Created on 12-22-2016 04:17 AM - edited 09-16-2022 03:52 AM
We are trying to run the Data Science team Spark code Jar on our Hortonworks cluster. They have a long running Spark application which run on mesos in their Datastax cluster. We just need to make it run on our Hortonworks cluster using Yarn as the cluster manager. We have the deploy script which starts an application and then posts the input arguments in a JSON to that long running application via http POST.
Created 12-22-2016 04:21 AM
yes you can. I have found this article here useful to understand how spark job (long running) run on yarn.
http://mkuthan.github.io/blog/2016/09/30/spark-streaming-on-yarn/
Created 12-22-2016 04:21 AM
yes you can. I have found this article here useful to understand how spark job (long running) run on yarn.
http://mkuthan.github.io/blog/2016/09/30/spark-streaming-on-yarn/
Created 12-22-2016 10:28 AM
Thanks Sunile,
This article is really informative. For now we are trying to run this Spark application as a single run service instead of as a Webservice and are going to give all the arguments through the command line only. We have actually found a different entry point to this service and are now trying to run it through the command line. Since I'm new to scala and spark I'm finding it difficult to start this application on my Hortonworks Sandbox. I've already setup the required Jar files and able to submit the application to Spark2 on Hortonworks 2.5 but I'm stuck on the point where I've to run this on Yarn in cluster mode. I'm getting the below error, I've kept all the required jars under the root directory from where I'm running this command. Please note that I'm able to execute this in local mode but don't know what's the issue with the Yarn cluster mode!

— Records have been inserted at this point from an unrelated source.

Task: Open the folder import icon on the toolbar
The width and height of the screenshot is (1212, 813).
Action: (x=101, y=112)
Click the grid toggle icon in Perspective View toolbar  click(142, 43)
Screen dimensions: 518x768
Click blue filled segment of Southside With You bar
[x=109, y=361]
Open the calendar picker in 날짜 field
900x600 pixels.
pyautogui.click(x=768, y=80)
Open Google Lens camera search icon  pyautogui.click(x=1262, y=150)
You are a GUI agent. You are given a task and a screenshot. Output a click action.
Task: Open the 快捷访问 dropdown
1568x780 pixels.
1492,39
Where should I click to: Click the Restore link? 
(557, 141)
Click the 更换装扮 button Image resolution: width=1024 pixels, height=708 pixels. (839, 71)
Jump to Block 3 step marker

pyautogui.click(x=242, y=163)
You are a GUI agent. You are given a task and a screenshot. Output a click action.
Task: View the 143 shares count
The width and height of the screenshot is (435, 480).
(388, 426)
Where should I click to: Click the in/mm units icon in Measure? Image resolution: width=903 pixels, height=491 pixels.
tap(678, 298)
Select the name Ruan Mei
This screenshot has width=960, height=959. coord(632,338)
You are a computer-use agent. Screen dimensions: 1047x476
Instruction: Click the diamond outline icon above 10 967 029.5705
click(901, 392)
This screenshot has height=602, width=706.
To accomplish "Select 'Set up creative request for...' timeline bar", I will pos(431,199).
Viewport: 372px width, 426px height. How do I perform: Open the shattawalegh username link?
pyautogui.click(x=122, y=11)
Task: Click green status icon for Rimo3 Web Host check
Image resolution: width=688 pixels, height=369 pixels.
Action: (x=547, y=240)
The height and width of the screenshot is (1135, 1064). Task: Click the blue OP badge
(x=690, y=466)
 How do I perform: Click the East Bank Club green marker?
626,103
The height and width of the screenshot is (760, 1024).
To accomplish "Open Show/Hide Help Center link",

16/12/22 09:25:40 ERROR ApplicationMaster: User class threw exception: java.sql.SQLException: No suitable driver java.sql.SQLException: No suitable driver
The command which I'm using is given below:
su root --command "/usr/hdp/2.5.0.0-1245/spark2/bin/spark-submit --class com.kronos.research.svc.datascience.DataScienceApp --verbose --master yarn --deploy-mode cluster --driver-memory 2g --executor-memory 2g --executor-cores 1 --jars ./dst-svc-reporting-assembly-0.0.1-SNAPSHOT-deps.jar --conf spark.scheduler.mode=FIFO --conf spark.cassandra.output.concurrent.writes=5 --conf spark.cassandra.output.batch.size.bytes=4096 --conf spark.cassandra.output.consistency.level=ALL --conf spark.cassandra.input.consistency.level=LOCAL_ONE --conf spark.executor.extraClassPath=sqljdbc4.jar:ojdbc6.jar --conf spark.executor.extraJavaOptions=\"-Duser.timezone=UTC \" --driver-class-path sqljdbc4.jar:ojdbc6.jar --driver-java-options \"-Dspark.ui.port=0 -Doracle.jdbc.timezoneAsRegion=false -Dspark.cassandra.connection.host=catalyst-1.int.kronos.com,catalyst-2.int.kronos.com,catalyst-3.int.kronos.com -Duser.timezone=UTC\" /root/dst-svc-reporting-assembly-0.0.1-SNAPSHOT.jar -job.type=pipeline -pipeline=usagemon -jdbc.type=tenant -jdbc.tenant=10013 -date.start=\"2013-02-01\" -date.end=\"2016-05-01\" -labor.level=4 -output.type=console -jdbc.throttle=15 -jdbc.cache.dir=hdfs://sandbox.hortonworks.com:8020/etl"
Created 12-22-2016 09:32 PM
Zeppelin is a good example of one.
Created 12-22-2016 10:16 PM
Without the full exception stack trace its difficult to know what happened.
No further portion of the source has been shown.